Le groupe vient d'annoncer un investissement de 870 millions de dollars en Inde, « le plus gros projet industriel jamais réalisé par Michelin et la première usine du groupe sur le sous-continent », précise Michel Rollier. Il prend toutefois soin de rassurer sur l'avenir des usines occidentales. « Si la main-d'œuvre représente moins de 20 % du coût de fabrication d'un pneu et que le prix du travail est raisonnable, les usines occidentales sont viables, analyse le patron de Michelin. Nous investissons beaucoup à l'Ouest pour rendre les usines hypercompétitives. » Mais aucune nouvelle unité de production n'y sera construite. Au contraire, l'heure est toujours à la rationalisation, en témoigne le plan de suppression de plus de mille postes actuellement en cours en France.

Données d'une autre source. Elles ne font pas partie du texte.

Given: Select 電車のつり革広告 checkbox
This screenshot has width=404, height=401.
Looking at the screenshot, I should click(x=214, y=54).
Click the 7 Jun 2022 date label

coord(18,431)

www.lefigaro.fr  -  Elsa Bembaron  -  23/11/2009



Michelin voudrait renforcer sa présence en Russie

Le fabriquant de pneumatiques Michelin aurait l'intention de renforcer la capacité de production de l'usine de Davydovo, en Russie, à 4 millions de pneus, selon Eric Faidy, dirigeant des opérations du groupe en Russie, cité par Bloomberg.


Dans un entretien accordé à Bloomberg, le dirigeant des opérations du groupe Michelin en Russie, Eric Faidy, a indiqué que son groupe pourrait se renforcer en Russie.

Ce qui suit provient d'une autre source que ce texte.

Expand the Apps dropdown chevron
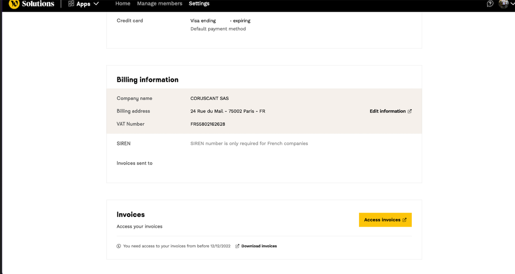 click(96, 4)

Le fabricant français de pneumatiques souhaiterait notamment doubler la capacité de production de l'usine de Davydovo (près de Moscou) à 4 millions de pneus. Ce renforcement de la capacité devrait avoir lieu à condition que la reprise de la production automobile se confirme en 2010.

Michelin fabrique des pneus pour voitures depuis 2004 à Davydovo, avec une capacité de deux millions d'unités par an. 'Le groupe pourrait carrément doubler son potentiel avec l'embauche de plus de 300 salariés, s'ajoutant aux 700 actuels', a indiqué Eric Faidy.

Les nouvelles capacités de production de Michelin en Russie pourraient être opérationnelles en 2012.

Ce vendredi vers 10h55, le titre Michelin progressait de 0,73%, à 53,46 euros, à la bourse de Paris.

www.easybourse.com  -  C.L.  -  20/11/2009


Michelin va construire une usine en Russie

Le groupe français de pneumatiques Michelin veut développer ses activités en Russie et va construire une usine de pneus pour véhicules de tourisme dans la région de Moscou, qui devrait être opérationnelle vers la mi-2003, a-t-on appris auprès de Michelin.

La Banque européenne pour la reconstruction et le développement (Berd) envisage de financer le projet, en prenant une participation à hauteur de 20 millions de dollars.

Michelin a acheté un terrain de 33 hectares à Davydovo (à 100 km de Moscou) en avril et créera une nouvelle compagnie pour développer ce projet, la Michelin Russian Tyre Company.

L'objectif est de produire des pneumatiques de haute qualité destinés principalement au marché russe et éventuellement aux marchés de la CEI (Communauté des Etats indépendants), précise la Berd. Michelin n'a donné aucune prévision chiffrée de production et aucun détail sur le montant prévu de son investissement.